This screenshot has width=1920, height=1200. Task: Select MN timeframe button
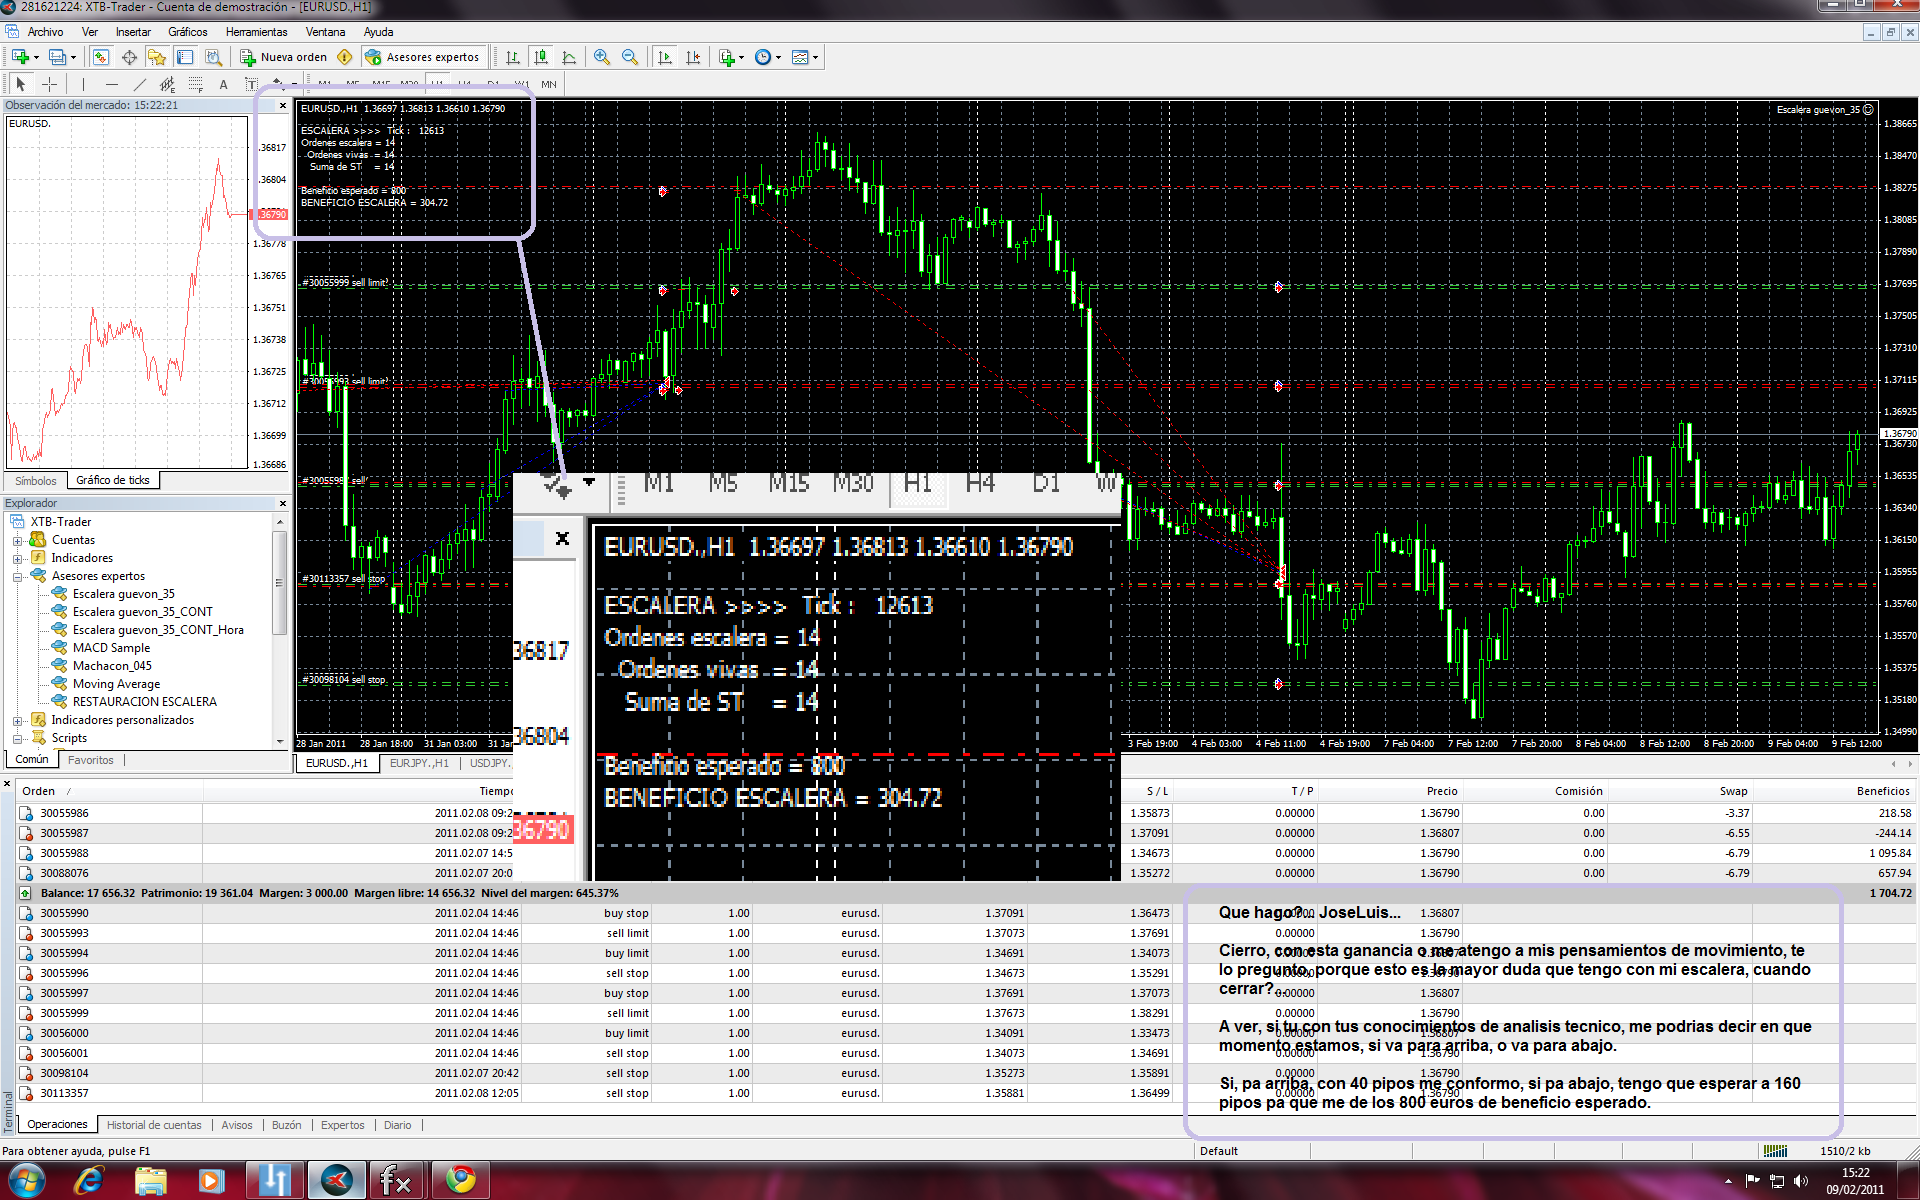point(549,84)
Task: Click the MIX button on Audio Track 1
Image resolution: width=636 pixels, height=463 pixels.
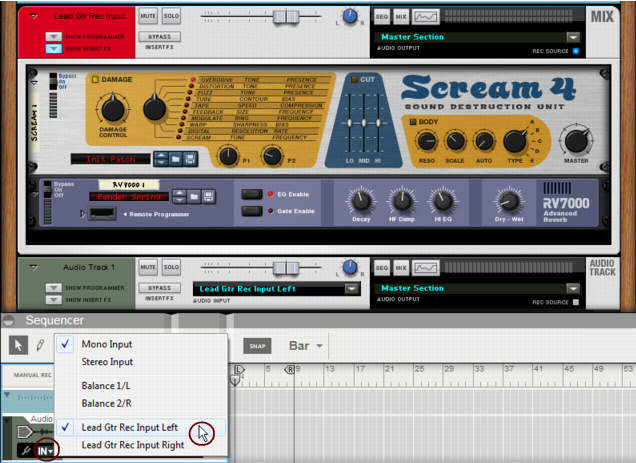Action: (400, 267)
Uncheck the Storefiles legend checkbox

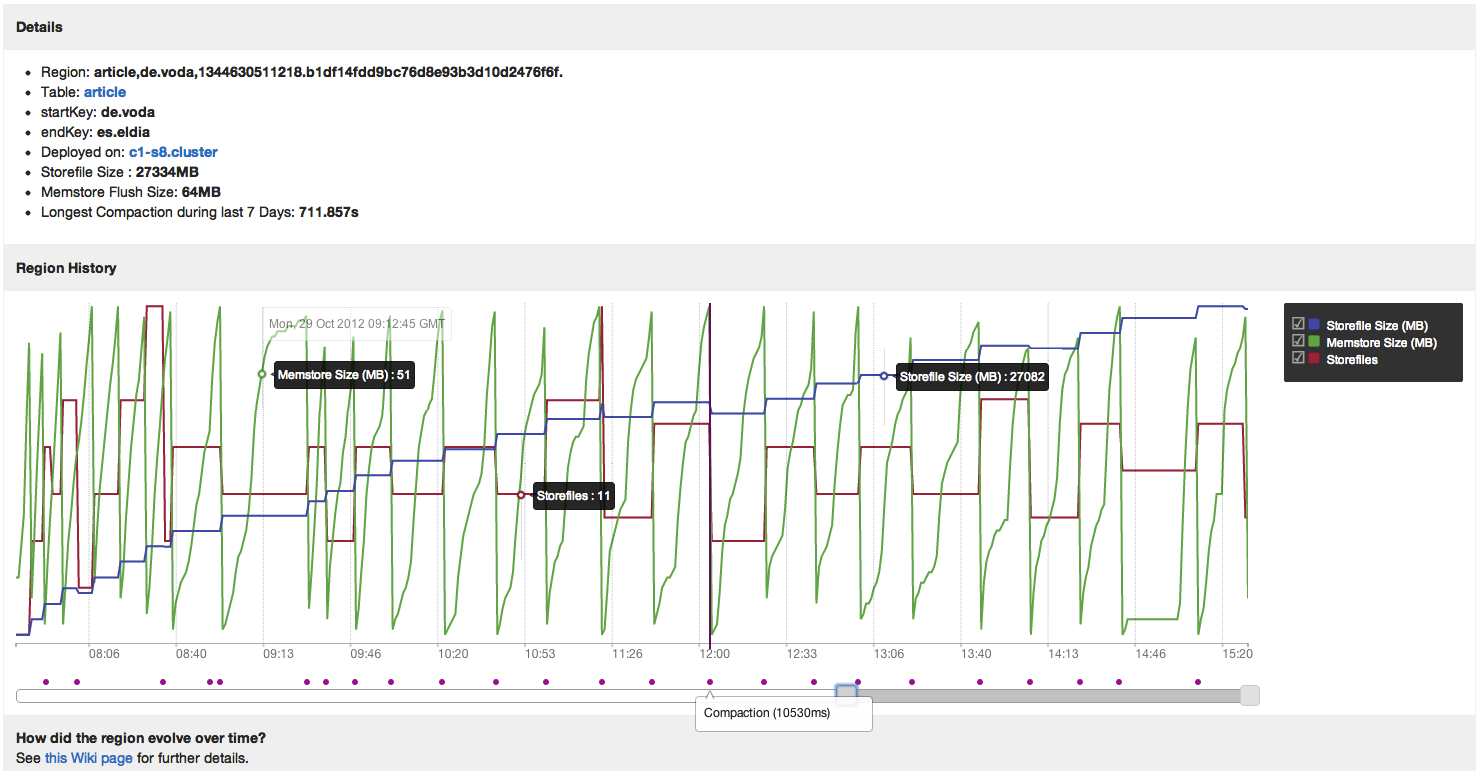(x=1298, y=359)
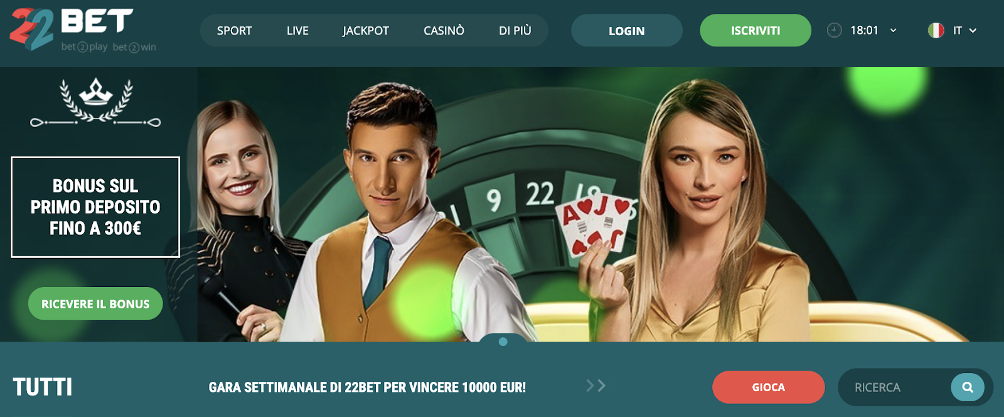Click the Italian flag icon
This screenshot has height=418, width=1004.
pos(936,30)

# WHAT NEEDS TO BE DONE
Identify every line in the material that contains the word "This" and copy each of those lines in full.

# TASK SOLUTION
This screenshot has width=1920, height=1200. Task: Select MN timeframe button
This screenshot has height=418, width=1004.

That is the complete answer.